If a large private practice group takes in residents, mentors them and has staff that are keen on publishing, then the gap between academics and private practice is narrower than is perceived (or made out to be).

Out of curiosity, what sorts of things are they publishing? Case reports? Case series? I'm assuming they're not in private practice doing a lot of wet bench research but I'm curious.

I've wondered about the posibilities of doing research in the private practice world myself.

BH
 
From the GI folks at least, microsatellite instability/aberrant methylation type topics come to mind. So not case reports 🙂

As far as I can tell, I think IHC, molecular/cytogenetics and flow are currently the favourite clinico-pathologic research tools.
 
IHC or molecular based papers seem to be in vogue these days. Cytogenetics is worthless in the majority of cases. I have yet to encounter a case where cytogenetics has made a significant impact on the final diagnosis on a case. Cytogenetics, IMO, is a waste of time and money.

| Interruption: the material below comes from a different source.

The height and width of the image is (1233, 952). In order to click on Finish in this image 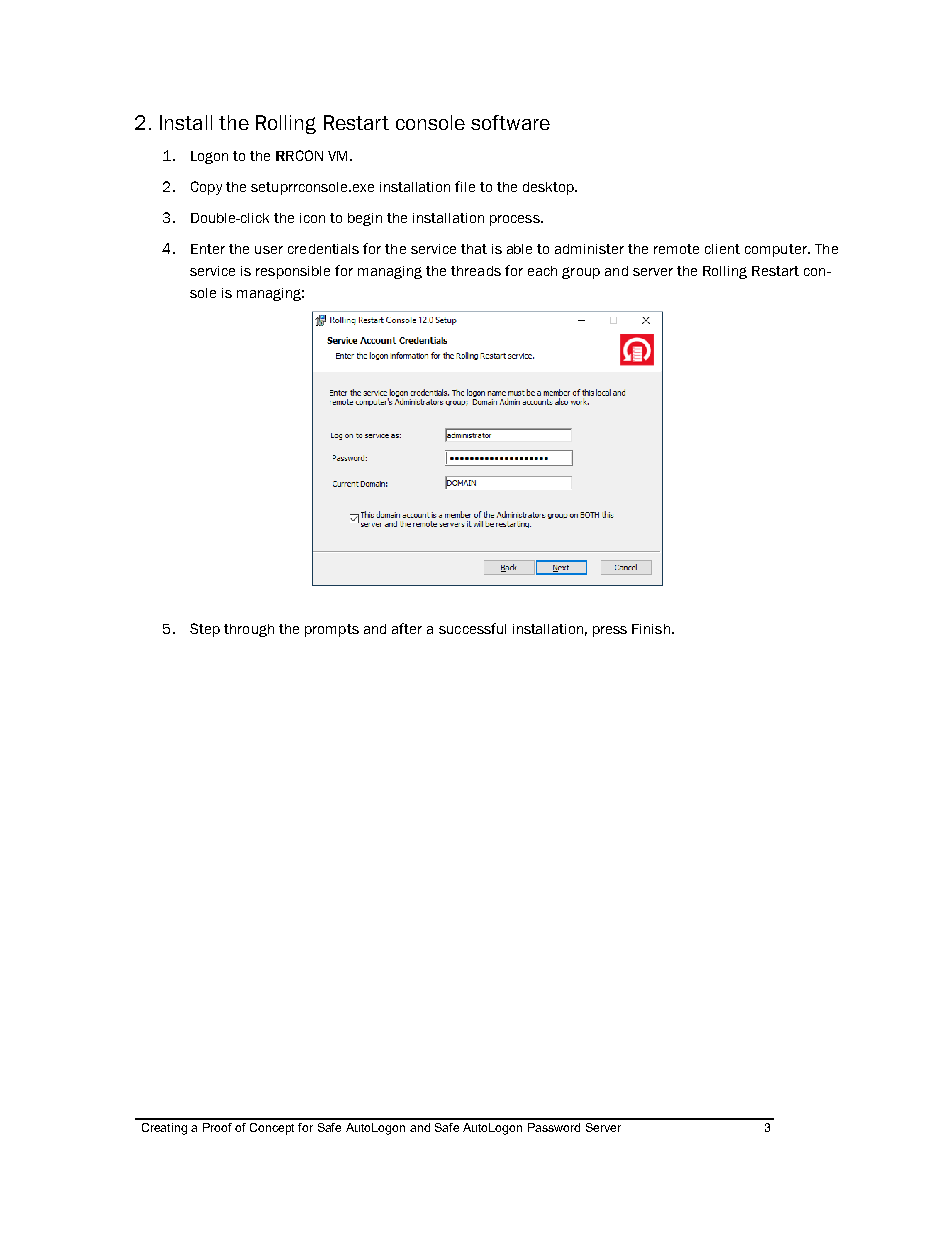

Making TMA's and staining them brown is an easy way to publish. Most of these studies will be relegated to crappy low impact journals. The fact that the best pathology journal has an impact factor of 6 shows that our field needs to publish about research that is more meaningful than our little USCAP, ASCP, and CAP world.
 
IHC or molecular based papers seem to be in vogue these days. Cytogenetics is worthless in the majority of cases. I have yet to encounter a case where cytogenetics has made a significant impact on the final diagnosis on a case. Cytogenetics, IMO, is a waste of time and money.

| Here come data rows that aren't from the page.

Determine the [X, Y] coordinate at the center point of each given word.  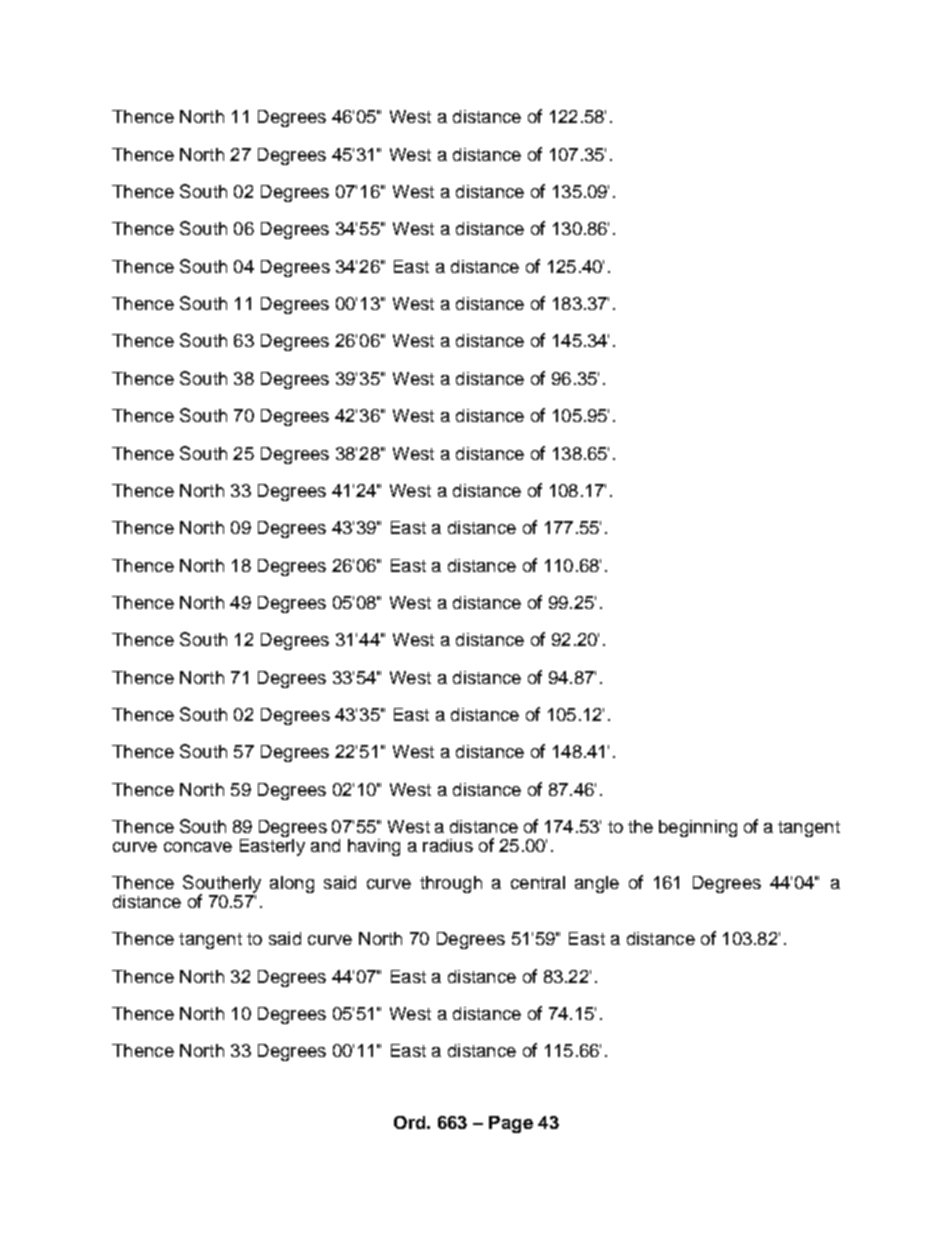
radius [448, 845]
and [325, 845]
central [538, 882]
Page [511, 1124]
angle [597, 884]
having [374, 847]
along [292, 884]
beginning [698, 828]
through [451, 884]
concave [198, 847]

Cytogenetics includes FISH dude. That is VERY important in diagnostics. Go hit the books if you dont know why....

are you referring to classical karyotyping?
 
Cytogenetics includes FISH dude. That is VERY important in diagnostics. Go hit the books if you dont know why....

are you referring to classical karyotyping?
Yeah...classical karyotyping was what I was referring to...

I realized the folly of my earlier statement right after I typed it in (because yes, FISH is extremely important) and actually tried to change it but SDN kept stalling when I tried to log on again. So I went to bed :laugh:
 
Would someone mind addressing academic tracks? I occasionally hear "that attending is on the research track", or "that attending is on the clinical track" and am a little vague on what the means. Do the salaries vary considerably?
 
As far as I can tell, the terms "research track" and "clinical track" came about, because academic faculty can do two things with their time: research, and clinical service. How their work time is split up e.g. 80/20, 50/50, 100/0 etc determines which "track" they are in.

I think "clinical assistant/associate/ professors" just do all service work.

I believe salary source also comes into play. The medical school and tuition can only pay a tiny fraction of a faculty member's salary, so the rest of it comes from various sources, perhaps grants for research track people and clinical service for clinical track people.